Casos como este son difíciles de resolver. Pasan los años. Los testigos se mudan o se les olvidan los detalles. Un sospechoso puede esconderse del otro lado de la frontera. Allá la policía de Estados Unidos no tiene poder para arrestarlo. Laredo está justo en esa frontera, por eso casos así son comunes en el Sur de Texas. Una extradición puede tardar años en papeleo. Dos gobiernos tienen que ponerse de acuerdo. Este caso tardó casi 15 años en traer a De Hoyos Moncada de vuelta a un tribunal de Texas.
Traerlo de vuelta tomó trabajo en equipo. La Fuerza de Tarea de los Alguaciles de Estados Unidos trabajó junto con la Fiscalía del Condado de Webb. También ayudaron el Departamento del Sheriff del Condado de Webb, el DPS de Texas y la Policía de Laredo. Entre todos lo trajeron en un vuelo internacional en enero, casi 15 años después del crimen.
Ya en Laredo, lo arrestaron y le fincaron el cargo. Iba a esperar su juicio. Pero en vez de eso, necesitó atención médica de inmediato. Documentos de la corte muestran que recibió tratamiento en un hospital de Laredo desde su arresto. Tenía una enfermedad terminal. Eso significa que los doctores no podían curarlo.
La enfermedad alcanzó al caso rápido. En una audiencia el 30 de junio, los abogados le dijeron al juez que estaba hospitalizado. El juez movió la última audiencia previa al juicio para el 29 de julio. Nunca llegó a esa fecha. Murió seis días antes, el 6 de julio. Su caso seguía abierto. Ningún jurado lo escuchó jamás.

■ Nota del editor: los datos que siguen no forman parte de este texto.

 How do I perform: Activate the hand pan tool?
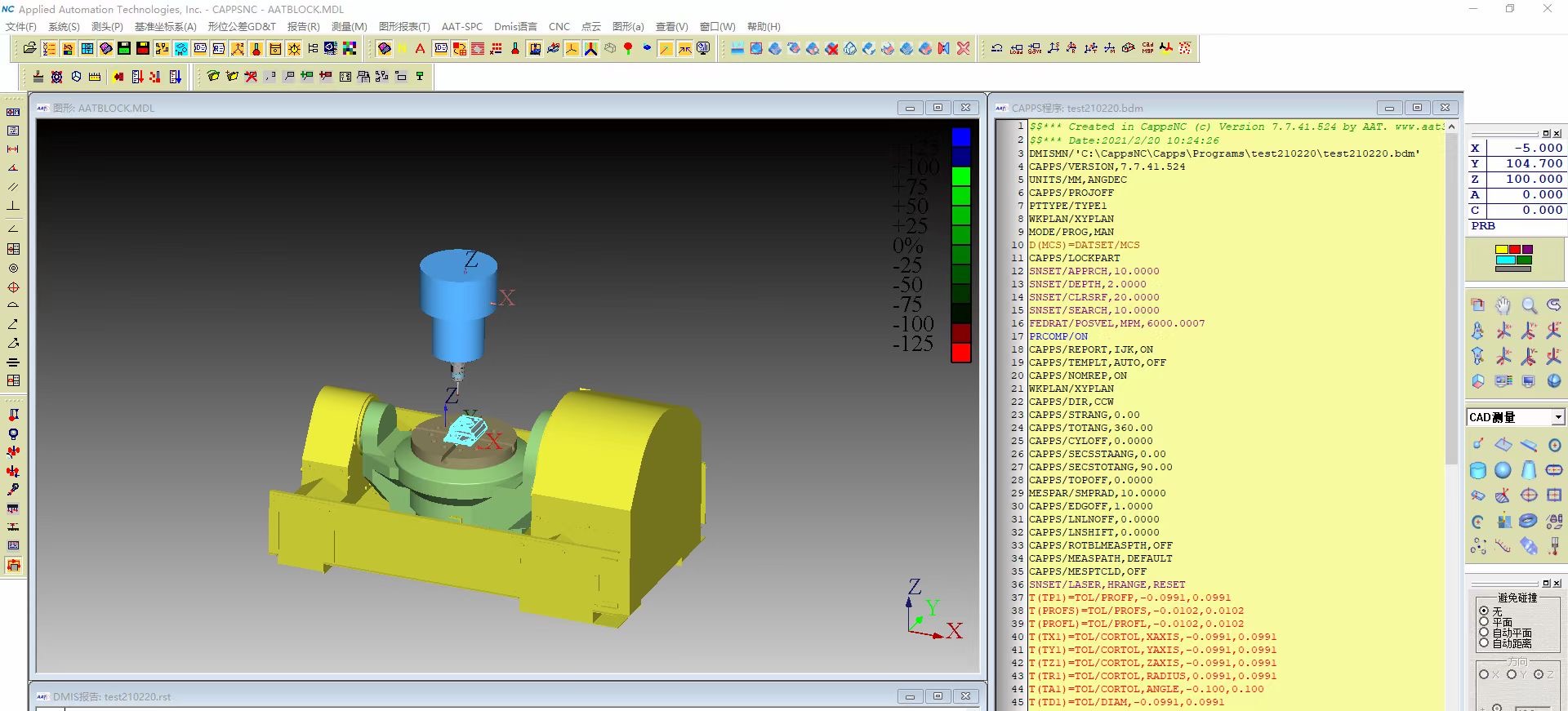tap(1503, 305)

Esto es lo que pasa cuando un acusado muere antes del juicio. El caso penal en su contra normalmente se cierra. Un tribunal no puede condenar a un hombre muerto. Tampoco puede él defenderse ya estando muerto. Se espera que el cargo de homicidio contra De Hoyos Moncada sea descartado. Un caso no puede seguir sin un acusado con vida. Él nunca fue condenado por ningún crimen en la muerte de su esposa. El cargo en su contra sigue siendo solo eso, un cargo. Ningún jurado llegó a pesarlo.

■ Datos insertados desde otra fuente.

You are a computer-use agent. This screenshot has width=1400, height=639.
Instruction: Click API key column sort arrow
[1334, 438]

El Sheriff Martin Cuellar dijo que su oficina sigue las reglas normales. Esas reglas aplican cada vez que alguien muere bajo custodia. Los investigadores revisarán la muerte. Presentarán los reportes que exige la ley. La oficina del sheriff no ha dicho cuál era la enfermedad terminal. No han salido más detalles sobre su atención médica.
La Policía de Laredo anunció el arresto por primera vez en enero. En ese momento dijeron que el caso venía de un reporte de violencia doméstica del 14 de marzo de 2011. Varias agencias trabajaron meses para traerlo de vuelta.

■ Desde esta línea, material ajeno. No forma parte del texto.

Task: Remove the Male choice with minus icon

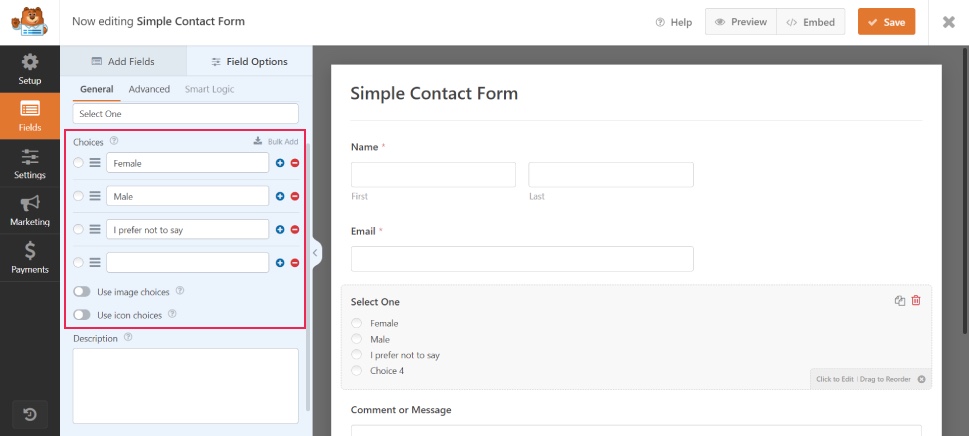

El caso queda cerrado ahora. Se cierra por su muerte, no por un veredicto. Alma De Hoyos nunca vio a su esposo enfrentar a un jurado por su muerte. Su familia esperó 15 años a que la policía lo encontrara. Esperaron más meses por una fecha de juicio que nunca llegó. El caso termina como empezó. Todavía no hay respuestas dichas en voz alta dentro de un tribunal.